Advent is a time consecrated to this road. The nearness of the Lord’s coming is announced to us at the beginning of Advent in the words, “Our Savior is coming.” It is made even more imminent during Gaudete Sunday when the announcement is changed to, “The Lord is near.” Just as the color rose approaches white, so in the middle of Advent we approach the Lord with joy. We are closer than ever before: “For salvation is nearer to us now than when we first believed.” We rejoice not only in the future coming of the Lord; we rejoice now as we have the opportunity to let Christ penetrate more deeply into our hearts.
The Entrance Antiphon of Gaudete Sunday, which comes from Paul’s letter to the Philippians: “Rejoice in the Lord always; again I say, rejoice! The Lord is near.” This text in Scripture continues: “Have no anxiety at all, but in everything, by prayer and petition, with thanksgiving, make your requests known to God. And the peace of God that passes all understanding will guard your hearts and minds in Christ Jesus” (Philippians 4:4-7). Jesus revealed the ways of the kingdom to us, “my joy may be in you, and that your joy may be full” (John 15:11). Gaudete Sunday is a good time for us to examine how free we are to embrace the joy of the Lord’s coming into our lives more completely.
But where will we find strength to embrace this joy? Our Sacred Scriptures, proclaimed during the season of Advent, advise us to cultivate virtues of courage, patience and steadfastness to help us rejoice, to enable us to become more joyful.
The Prophet Isaiah urges us on to have courage and offer each other courage and strength: “Strengthen the hands that are feeble, make firm the knees that are weak… Be strong, fear not!” (Isaiah 35:1-10).

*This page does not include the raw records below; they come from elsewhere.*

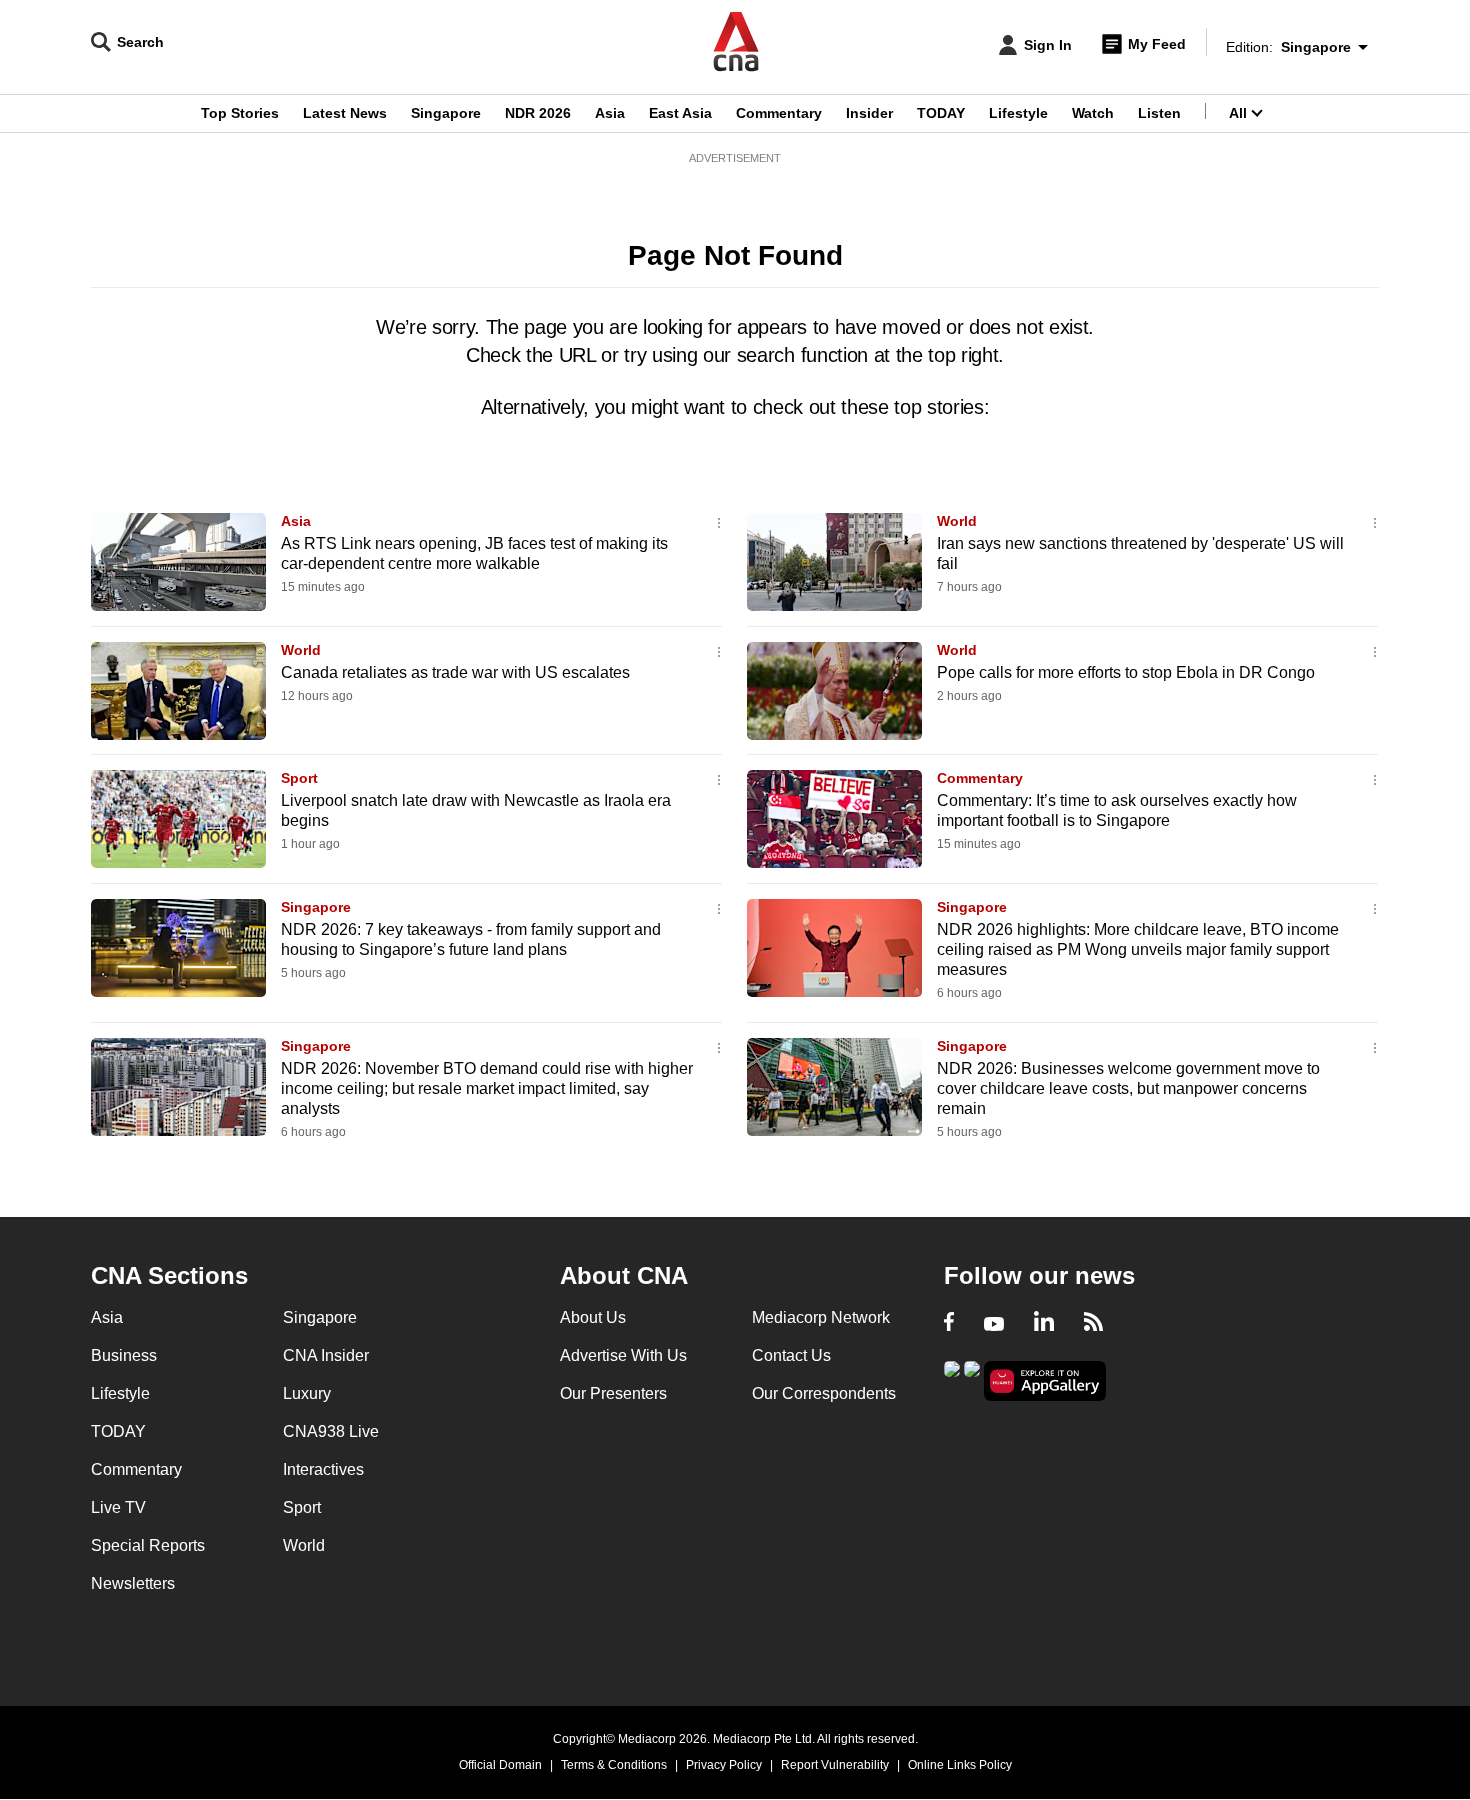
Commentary (779, 113)
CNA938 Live (331, 1431)
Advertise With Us (623, 1355)
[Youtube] (994, 1324)
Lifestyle (1018, 113)
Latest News (345, 113)
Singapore (446, 113)
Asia (610, 113)
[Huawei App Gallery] (1045, 1381)
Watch (1093, 113)
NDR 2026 (538, 113)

St. James advises us as he did the early Christians. “Be patient, therefore, brothers, until the coming of the Lord. See how the farmer waits for the precious fruit of the earth, being patient about it, until it receives the early and the late rains. You also, be patient. Establish your hearts, for the coming of the Lord is at hand. Do not grumble against one another, brothers, so that you may not be judged; behold, the Judge is standing at the door. As an example of suffering and patience, brothers, take the prophets who spoke in the name of the Lord. Behold, we consider those blessed who remained steadfast. You have heard of the steadfastness of Job, and you have seen the purpose of the Lord, how the Lord is compassionate and merciful. … (James 5:7-12)
This waiting involves letting go of trying to control what is beyond our control and joyfully accepting those things that the Lord sends us. Courage, patience and steadfastness enable us to find joy in difficult moments. As the darkness augments at the close of this year, we know the light will prevail. Christ has come. And Christ is coming. With joy, courage, patience and steadfastness, we keep watch for the approaching light. We rejoice and we celebrate the Joy of knowing that the Lord is here with us and share that joy with all we meet on our journey of life.